Le Tao n'a pas de nom et ne peut être déterminé. Pourtant, c'est une force cosmique, le processus mystique du monde, la nature intérieure de tout ce qui existe, la nature, qui n'est pas découverte, mais révélée. C'est la force dominante de l'éternel changement qui inspire tout, agit par le non-agir (wu-wei), crée, non pas en faisant, mais plutôt en grandissant, elle crée de l'intérieur. Le taoïsme est une affirmation de la connaissance non conventionnelle par le développement de ce qu'on appelle la vision périphérique ou non consciente de soi, la pénétration inintelligible dans tout, dans la nature des choses. Le taoïsme et le bouddhisme sont tous deux des philosophies de l'expérience. Tous deux sont des écoles holistiques. Les choses ne sont pas opposées, elles sont Une. Le Yin et le Yang ne sont que les modèles énergétiques de son apparition. Il n'y a pas de dichotomie.

Le point de vue philosophique chinois, qui implique une perception des choses dans leur globalité et leur mouvement éternel, comme parties intégrantes d'un ensemble fonctionnel de l'existence, et non comme fragments séparés. La peinture chinoise peut donc être comprise comme une réalisation visible de ce qui est en train d'être pensé. "La vision orientale des choses empêchait d'emblée tout traitement dichotomique de quoi que ce soit et favorisait en retour l'exploration de la plénitude du processus de devenir." (Inada, 1997)
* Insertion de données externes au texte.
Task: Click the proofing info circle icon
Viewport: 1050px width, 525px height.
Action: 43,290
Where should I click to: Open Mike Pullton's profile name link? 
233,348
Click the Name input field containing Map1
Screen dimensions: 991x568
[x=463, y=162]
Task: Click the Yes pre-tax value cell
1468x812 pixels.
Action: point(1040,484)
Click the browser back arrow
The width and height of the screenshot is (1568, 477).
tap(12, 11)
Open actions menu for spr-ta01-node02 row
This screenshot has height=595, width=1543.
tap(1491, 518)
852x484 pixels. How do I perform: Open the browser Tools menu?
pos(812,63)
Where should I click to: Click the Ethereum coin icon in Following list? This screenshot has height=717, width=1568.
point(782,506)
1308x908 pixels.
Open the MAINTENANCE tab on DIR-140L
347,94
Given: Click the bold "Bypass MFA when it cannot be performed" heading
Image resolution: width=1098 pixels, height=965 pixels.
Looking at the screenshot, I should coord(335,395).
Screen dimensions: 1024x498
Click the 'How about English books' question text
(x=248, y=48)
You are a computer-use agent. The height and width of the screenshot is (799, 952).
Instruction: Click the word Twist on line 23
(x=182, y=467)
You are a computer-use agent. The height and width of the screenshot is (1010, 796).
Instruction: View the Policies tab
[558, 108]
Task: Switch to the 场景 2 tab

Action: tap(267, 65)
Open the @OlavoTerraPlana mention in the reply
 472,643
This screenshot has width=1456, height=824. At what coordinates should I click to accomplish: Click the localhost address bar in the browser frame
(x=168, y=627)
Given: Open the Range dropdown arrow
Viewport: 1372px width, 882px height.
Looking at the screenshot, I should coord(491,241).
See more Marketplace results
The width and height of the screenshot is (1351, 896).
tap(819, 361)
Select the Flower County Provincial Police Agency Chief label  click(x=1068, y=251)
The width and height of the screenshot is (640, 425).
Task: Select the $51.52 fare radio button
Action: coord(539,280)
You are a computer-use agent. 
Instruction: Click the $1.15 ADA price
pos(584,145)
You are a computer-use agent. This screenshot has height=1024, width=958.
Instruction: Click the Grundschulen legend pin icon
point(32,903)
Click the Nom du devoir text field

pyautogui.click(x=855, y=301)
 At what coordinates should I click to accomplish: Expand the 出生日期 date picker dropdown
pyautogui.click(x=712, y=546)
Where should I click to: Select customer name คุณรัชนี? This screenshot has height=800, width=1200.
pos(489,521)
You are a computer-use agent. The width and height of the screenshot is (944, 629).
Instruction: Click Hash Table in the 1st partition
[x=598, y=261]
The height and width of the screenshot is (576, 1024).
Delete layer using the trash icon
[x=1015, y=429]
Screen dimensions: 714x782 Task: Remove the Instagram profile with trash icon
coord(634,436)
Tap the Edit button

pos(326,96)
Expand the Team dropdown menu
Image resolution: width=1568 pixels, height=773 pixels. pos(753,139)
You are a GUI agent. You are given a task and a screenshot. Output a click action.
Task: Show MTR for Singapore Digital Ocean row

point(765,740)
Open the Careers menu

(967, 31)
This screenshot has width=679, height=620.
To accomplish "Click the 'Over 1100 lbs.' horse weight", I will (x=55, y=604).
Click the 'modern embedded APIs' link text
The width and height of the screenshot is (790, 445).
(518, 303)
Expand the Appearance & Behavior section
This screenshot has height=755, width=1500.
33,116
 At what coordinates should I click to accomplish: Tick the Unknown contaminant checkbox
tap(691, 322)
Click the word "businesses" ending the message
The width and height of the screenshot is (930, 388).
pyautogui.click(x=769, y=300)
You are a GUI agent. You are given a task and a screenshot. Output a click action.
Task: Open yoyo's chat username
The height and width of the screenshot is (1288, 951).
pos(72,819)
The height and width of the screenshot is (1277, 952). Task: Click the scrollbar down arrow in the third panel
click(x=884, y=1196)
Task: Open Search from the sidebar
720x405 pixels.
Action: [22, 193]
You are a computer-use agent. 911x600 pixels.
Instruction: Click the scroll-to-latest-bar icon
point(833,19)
"L'espace entre le Ciel et la Terre n'est-il pas comme un grand soufflet ?" demande Lao Tse. "Vide, il n'est pas aplati, et plus on le remue, plus il expire; mais plus on en parle, moins on le saisit...". Il n'est donc pas étonnant que les Chinois aient conçu la réalité originelle, non pas selon la catégorie de l'être et à travers le rapport de la forme et de la matière (les Chinois ne concevaient pas la "matière"), mais comme "souffle-énergie", comme qi ("devenir").

Jullien écrit : "Tout le paysage appréhendé dans ce jeu de corrélations est la totalité du monde dans sa vibration : non pas un monde qui ferait signe de l'Ailleurs mais un monde perçu dans le va-et-vient de sa respiration. C'est cette même tension du vivant que la peinture chinoise capte dans le paysage."